Essen. Essener Projekt widmet sich künstlerischen Aushängeschildern im Revier: Werner Hannappel, Andreas Golinski und Barbara Köhler sind diesmal dabei.
Von den verbliebenen Weltkriegsbunkern an der dänischen Westküste bis zu den Untertage-Relikten des Steinkohleabbaus im Ruhrgebiet sind es im Kunsthaus Essen derzeit nur wenige Schritte. Mit der Schwarzweiß-Fotoserie „Atlantic Wall“ von Werner Hannappel und der Bergbau-Installation des Essener Künstlers Andreas Golinski präsentiert das Ausstellungshaus an der Rübezahlstraße derzeit namhafte Akteure des Kunstszene im Ruhrgebiet. Ergänzt wird die Gruppenschau von zu Klang gewordener Poesie. Barbara Köhlers CD-Einspielung von „Niemands Frau-Gesänge“, einer Neuinterpretation der Odyssee aus weiblicher Sicht, gibt der Ausstellung auch akustisch die Richtung vor: Es geht um „Orientierungen“.

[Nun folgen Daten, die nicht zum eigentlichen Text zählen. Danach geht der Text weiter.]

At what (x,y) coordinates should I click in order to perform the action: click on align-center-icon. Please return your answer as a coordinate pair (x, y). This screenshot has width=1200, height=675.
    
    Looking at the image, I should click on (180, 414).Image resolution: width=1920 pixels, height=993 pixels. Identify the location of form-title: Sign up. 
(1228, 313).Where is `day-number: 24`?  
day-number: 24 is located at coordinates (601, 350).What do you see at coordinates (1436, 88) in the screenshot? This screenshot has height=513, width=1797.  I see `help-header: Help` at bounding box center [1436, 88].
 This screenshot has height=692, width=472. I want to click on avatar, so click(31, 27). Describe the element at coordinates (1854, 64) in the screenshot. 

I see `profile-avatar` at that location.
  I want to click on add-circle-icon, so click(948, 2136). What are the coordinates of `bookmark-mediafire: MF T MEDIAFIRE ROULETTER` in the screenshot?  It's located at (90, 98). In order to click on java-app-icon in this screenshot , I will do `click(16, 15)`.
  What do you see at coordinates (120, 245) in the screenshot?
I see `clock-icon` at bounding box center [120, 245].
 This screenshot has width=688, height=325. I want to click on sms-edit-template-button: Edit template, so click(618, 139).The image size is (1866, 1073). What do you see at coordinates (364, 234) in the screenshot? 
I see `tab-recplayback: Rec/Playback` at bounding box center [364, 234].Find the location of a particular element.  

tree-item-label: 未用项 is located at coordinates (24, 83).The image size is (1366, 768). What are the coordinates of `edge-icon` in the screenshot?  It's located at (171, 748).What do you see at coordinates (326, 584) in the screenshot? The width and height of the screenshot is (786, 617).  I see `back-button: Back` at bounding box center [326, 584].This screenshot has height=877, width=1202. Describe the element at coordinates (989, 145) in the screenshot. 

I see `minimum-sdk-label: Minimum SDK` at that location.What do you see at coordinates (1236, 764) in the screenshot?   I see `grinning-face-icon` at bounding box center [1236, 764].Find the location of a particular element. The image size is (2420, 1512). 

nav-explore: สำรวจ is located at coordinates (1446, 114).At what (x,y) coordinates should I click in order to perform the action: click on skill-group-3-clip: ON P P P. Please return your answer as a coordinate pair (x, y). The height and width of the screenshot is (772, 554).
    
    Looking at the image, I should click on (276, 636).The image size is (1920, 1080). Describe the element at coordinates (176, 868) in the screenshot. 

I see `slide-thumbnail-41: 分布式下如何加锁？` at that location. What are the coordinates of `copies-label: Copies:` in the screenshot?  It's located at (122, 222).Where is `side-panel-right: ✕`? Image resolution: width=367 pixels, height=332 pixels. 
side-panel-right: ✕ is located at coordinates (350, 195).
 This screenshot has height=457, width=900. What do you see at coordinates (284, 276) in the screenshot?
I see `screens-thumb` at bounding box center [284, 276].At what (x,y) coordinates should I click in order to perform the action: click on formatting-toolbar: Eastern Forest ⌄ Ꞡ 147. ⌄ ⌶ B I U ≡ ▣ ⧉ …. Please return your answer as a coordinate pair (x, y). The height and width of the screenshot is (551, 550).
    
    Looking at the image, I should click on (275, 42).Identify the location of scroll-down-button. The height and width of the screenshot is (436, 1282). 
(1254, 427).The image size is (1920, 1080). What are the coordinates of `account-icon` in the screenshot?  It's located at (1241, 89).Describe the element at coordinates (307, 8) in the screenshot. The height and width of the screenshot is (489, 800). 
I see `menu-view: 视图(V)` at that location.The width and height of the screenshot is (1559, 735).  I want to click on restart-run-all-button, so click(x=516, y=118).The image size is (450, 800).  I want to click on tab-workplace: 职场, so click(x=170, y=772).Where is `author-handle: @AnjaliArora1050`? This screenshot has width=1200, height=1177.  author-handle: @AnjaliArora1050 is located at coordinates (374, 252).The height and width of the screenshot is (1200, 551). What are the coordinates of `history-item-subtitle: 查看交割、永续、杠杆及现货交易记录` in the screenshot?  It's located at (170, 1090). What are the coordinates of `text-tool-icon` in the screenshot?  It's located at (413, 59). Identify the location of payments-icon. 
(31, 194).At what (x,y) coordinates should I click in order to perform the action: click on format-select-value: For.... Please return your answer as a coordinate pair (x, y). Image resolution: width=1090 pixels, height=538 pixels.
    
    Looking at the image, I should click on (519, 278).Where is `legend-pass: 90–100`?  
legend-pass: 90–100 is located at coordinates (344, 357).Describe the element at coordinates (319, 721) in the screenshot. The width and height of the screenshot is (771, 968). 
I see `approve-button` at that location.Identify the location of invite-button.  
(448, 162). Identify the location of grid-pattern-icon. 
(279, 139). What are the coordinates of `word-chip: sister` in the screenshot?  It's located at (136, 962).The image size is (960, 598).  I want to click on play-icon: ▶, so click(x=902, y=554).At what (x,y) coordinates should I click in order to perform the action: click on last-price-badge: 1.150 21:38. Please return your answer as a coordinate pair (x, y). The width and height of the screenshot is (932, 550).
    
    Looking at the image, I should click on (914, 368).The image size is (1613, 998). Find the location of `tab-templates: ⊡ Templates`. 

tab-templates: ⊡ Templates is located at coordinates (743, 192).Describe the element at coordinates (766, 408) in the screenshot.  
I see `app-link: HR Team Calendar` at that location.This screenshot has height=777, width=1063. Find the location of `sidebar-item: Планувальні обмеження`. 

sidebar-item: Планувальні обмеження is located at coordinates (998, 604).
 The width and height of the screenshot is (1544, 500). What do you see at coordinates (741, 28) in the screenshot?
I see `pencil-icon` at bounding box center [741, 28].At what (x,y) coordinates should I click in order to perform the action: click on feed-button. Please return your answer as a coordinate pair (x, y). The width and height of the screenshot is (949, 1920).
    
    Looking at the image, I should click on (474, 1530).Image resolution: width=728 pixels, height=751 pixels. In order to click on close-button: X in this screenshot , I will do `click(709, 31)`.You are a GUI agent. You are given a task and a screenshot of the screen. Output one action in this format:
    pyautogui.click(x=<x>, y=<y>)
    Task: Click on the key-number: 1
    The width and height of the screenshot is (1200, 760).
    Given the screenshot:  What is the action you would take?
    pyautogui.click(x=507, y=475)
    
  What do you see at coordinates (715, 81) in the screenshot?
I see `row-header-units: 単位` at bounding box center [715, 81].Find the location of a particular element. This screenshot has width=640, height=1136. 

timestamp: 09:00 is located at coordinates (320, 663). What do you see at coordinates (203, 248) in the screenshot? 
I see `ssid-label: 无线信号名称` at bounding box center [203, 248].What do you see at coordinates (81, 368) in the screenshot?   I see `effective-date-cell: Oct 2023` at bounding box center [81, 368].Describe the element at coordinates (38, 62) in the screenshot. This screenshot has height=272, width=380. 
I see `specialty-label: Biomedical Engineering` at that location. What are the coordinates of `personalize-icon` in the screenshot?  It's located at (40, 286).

Schauen, was im Ruhrgebiet geht: Das Kunsthaus Essen hat der „exemplarischen Bestandsaufnahme künstlerischer Produktion in der Metropole Ruhr“ eine fünfteilige Reihe gewidmet: „Home!“. Möglich wurde das von Denis Bury kuratierte Projekt mit Bundesmitteln aus dem „Neustart Kultur“-Programm.
Von den Bismarck-Denkmälern bis zur „Goldenen Madonna“
Mit „Beobachtungen“ ist das Kunsthaus Ende 2021 gestartet. Weitere noch anstehende Projekte kümmern sich um „Identitäten“ und „Interaktionen“. Die jeweilige Ausstellung will dabei Ankerpunkt und Wegweiser einer größeren Assoziations- und Entdeckungsreise sein. Neben der „Bibliothek der Möglichkeiten“, die Recherche-Einladungen ausspricht, werden auch assoziierte Kunstwerke der Umgebung gezielt zur Erkundung vorgeschlagen – von den Bismarck-Denkmälern der Stadt bis zur „Goldenen Madonna“.
Wer den Weg ins Kunsthaus findet, der wird allerdings mit Thema konfrontiert, das noch tiefer in der Geschichte des Ruhrgebiets verankert ist als die älteste erhaltende vollplastische Marienfigur der abendländischen Kunst: der Steinkohlebergbau. Dem Ende der Bergbauära hat auch das Kunstmuseum Bochum 2018 ein Ausstellungsprojekt zum Thema „Kunst und Kohle“ gewidmet, an dem der Essener Künstler Andreas Goliniski mit einer großen Arbeit „In den Tiefen der Erinnerung“ beteiligt war. Im Kunsthaus zeigt Golinski nun eine Rauminstallation, die mit wuchtigen, von Bitumen schwarz überzogenen Vierkanthölzern zur imposanten Erinnerungsstütze der industriellen Vergangenheit wird.
Barbara Köhlers Neuinterpretation von Homers „Odyssee“ aus weiblicher Sicht
Die Auseinandersetzung mit Architektur und ortsbezogener Geschichte setzt der Ruhrgebiets-Fotograf Werner Hannappel in seiner Fotoserie über den „Atlantic Wall“ fort. Die massiven Bunkeranlagen, die im Zweiten Weltkrieg eine Invasion der alliierten Truppen verhindern sollten und bis heute als martialische Mahnmale die dänische Küste überziehen, wirken in den Schwarzweiß-Bildern wie bildhauerische Objekte.
Nicht in Stein oder Beton ist die Geschichte bei Barbara Köhler gegossen. Der 2021 verstorbenen, lange Zeit in Duisburg lebenden Wort-Künstlerin wird im Kunsthaus ein Hörraum gewidmet – mit extra Liegematten zum Eintauchen in das filigrane Sprachgewebe, mit dem Köhler Homers Odyssee mit neuen zeitlichen Bezügen und Sichtweisen vernetzt.
Kunsthaus Essen, „Home! Orientierungen“. bis 13. Februar, Rübezahlstraße 33. Fr bis So 15-18 Uhr.